WHAT THE EXERCISE ASKS:
Each line of the data below that contains "agent" must be copied.

[DATA PROVIDED — start]

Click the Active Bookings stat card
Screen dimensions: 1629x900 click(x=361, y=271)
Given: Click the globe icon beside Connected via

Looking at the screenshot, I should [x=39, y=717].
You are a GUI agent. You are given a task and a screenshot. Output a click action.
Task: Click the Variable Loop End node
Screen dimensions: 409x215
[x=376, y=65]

[DATA PROVIDED — finish]
[DATA PROVIDED — start]

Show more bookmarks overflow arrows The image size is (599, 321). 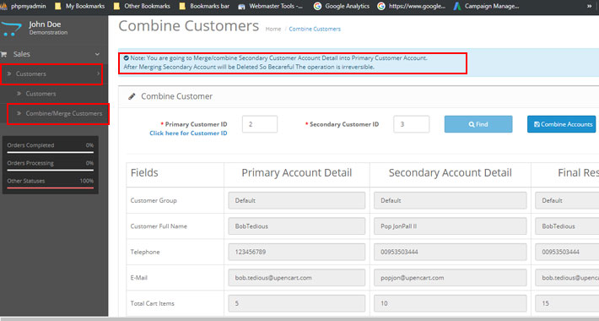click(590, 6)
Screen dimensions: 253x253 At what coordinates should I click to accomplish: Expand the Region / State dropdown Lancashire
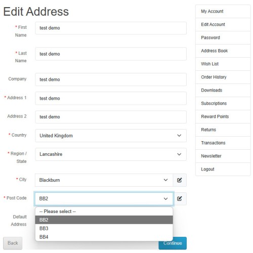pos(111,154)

[DATA PROVIDED — finish]
[DATA PROVIDED — start]

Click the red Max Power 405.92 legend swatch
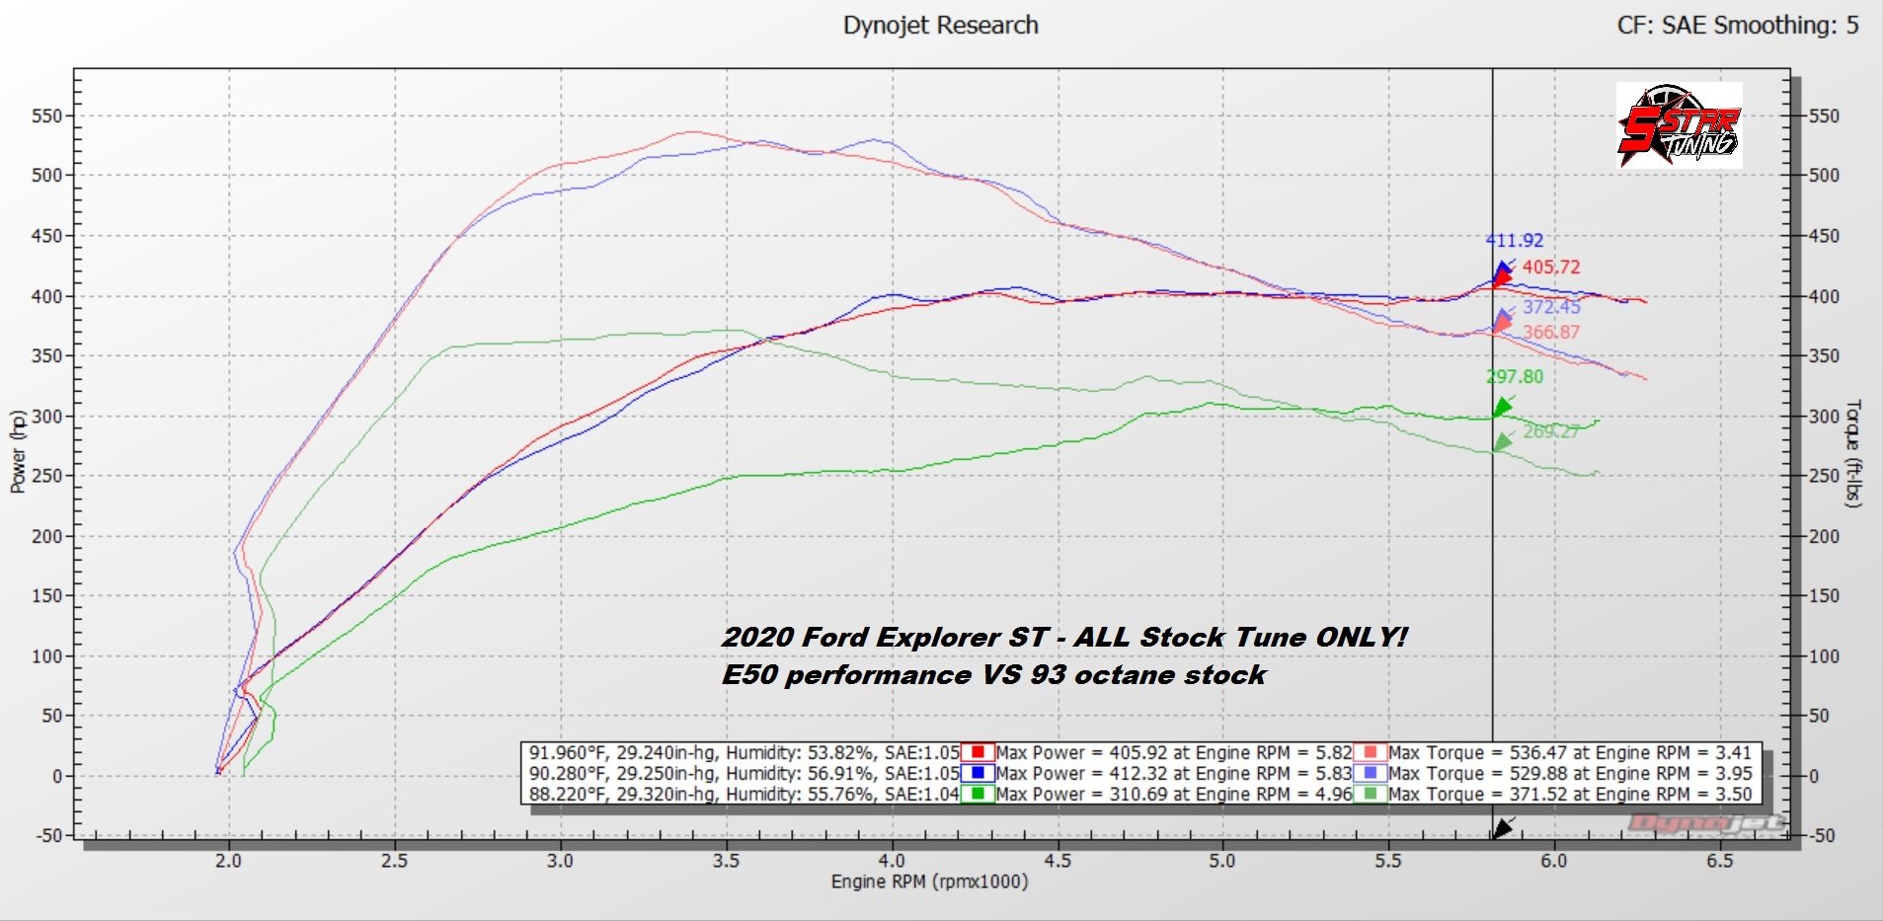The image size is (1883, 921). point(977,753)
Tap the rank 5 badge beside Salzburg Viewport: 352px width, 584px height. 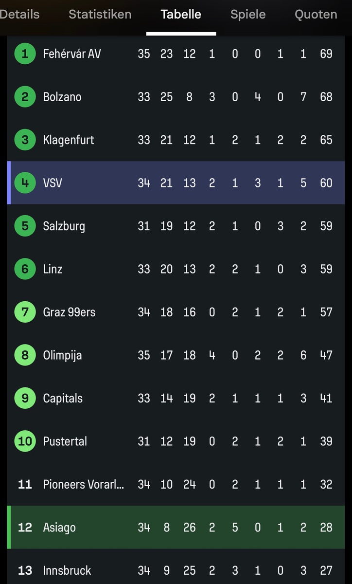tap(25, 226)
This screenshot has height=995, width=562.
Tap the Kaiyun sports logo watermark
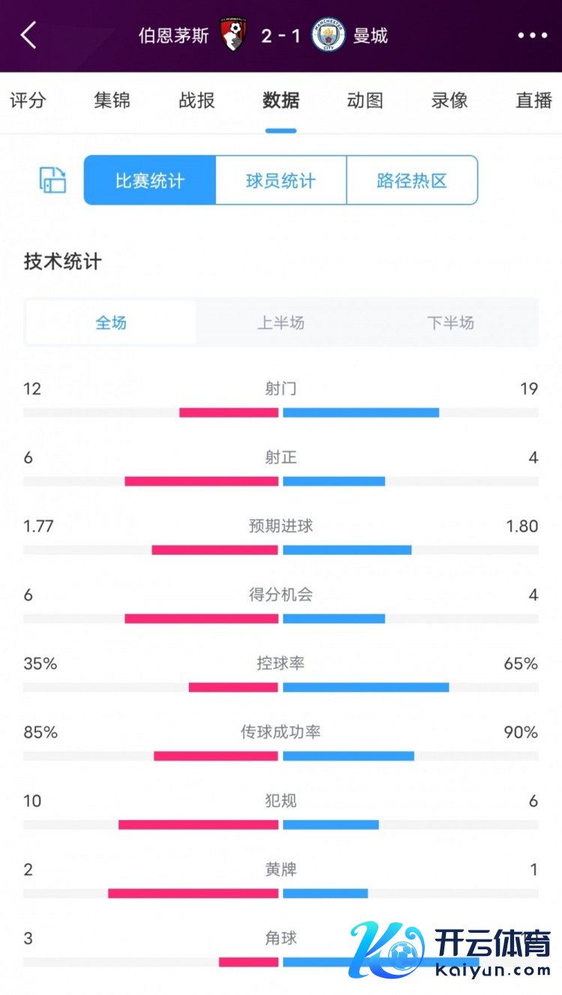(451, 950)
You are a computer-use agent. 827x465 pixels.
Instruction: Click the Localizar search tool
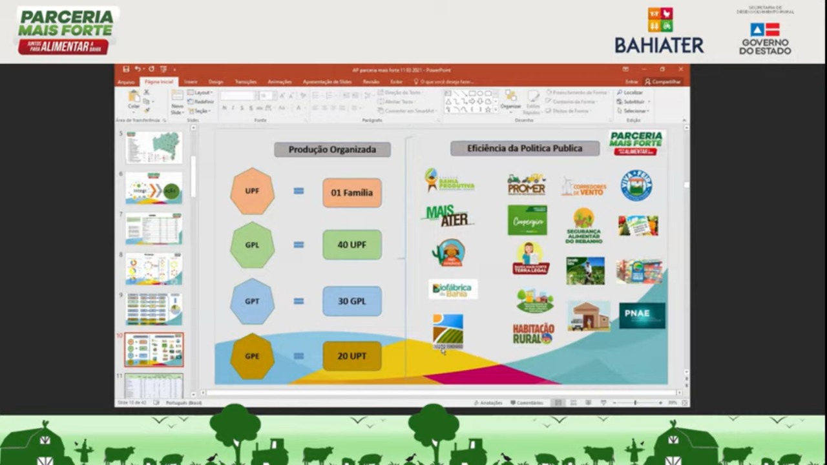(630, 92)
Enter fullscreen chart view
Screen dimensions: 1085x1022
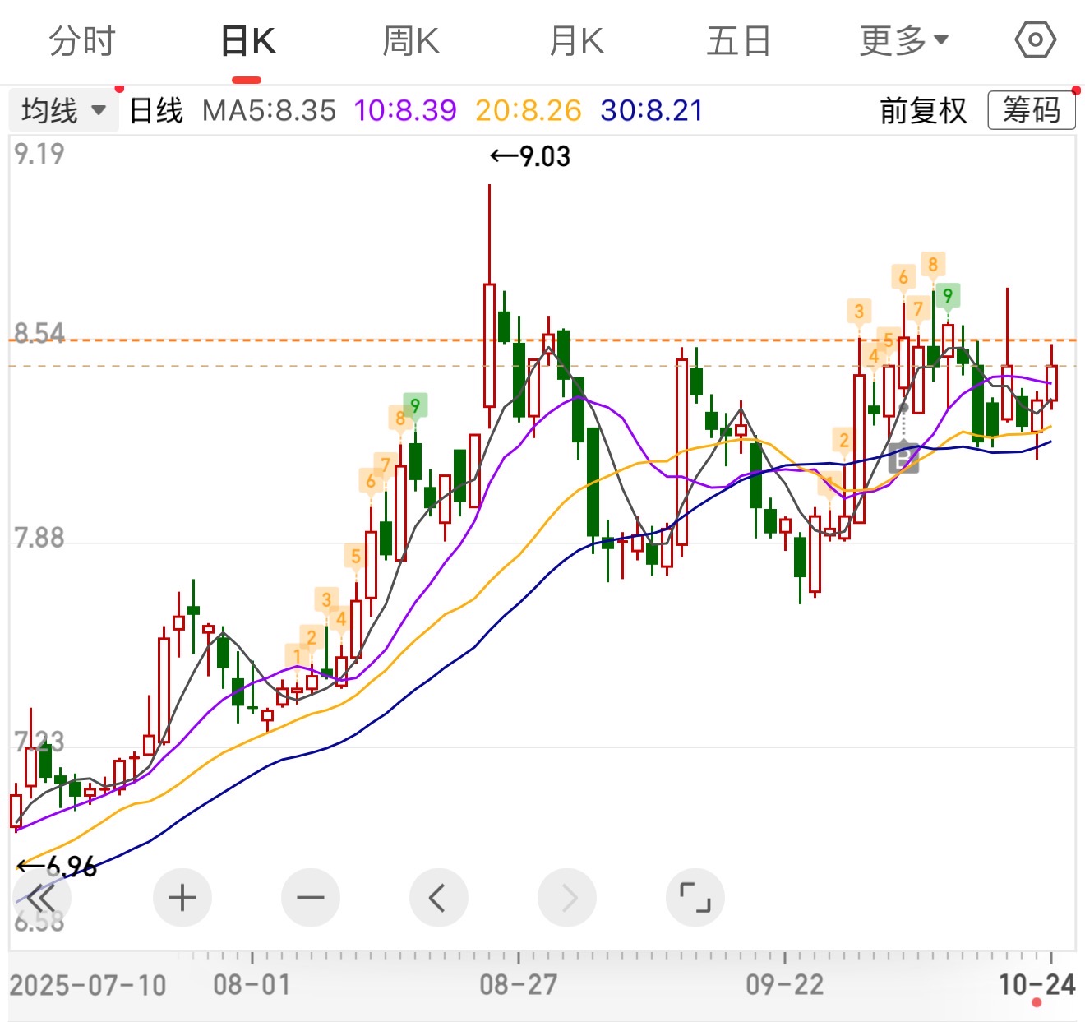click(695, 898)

[DATA PROVIDED — finish]

WRITTEN RESPONSE:
You are a GUI agent. You are given a task and a screenshot. Output a click action.
You are a computer-use agent. 827x465 pixels.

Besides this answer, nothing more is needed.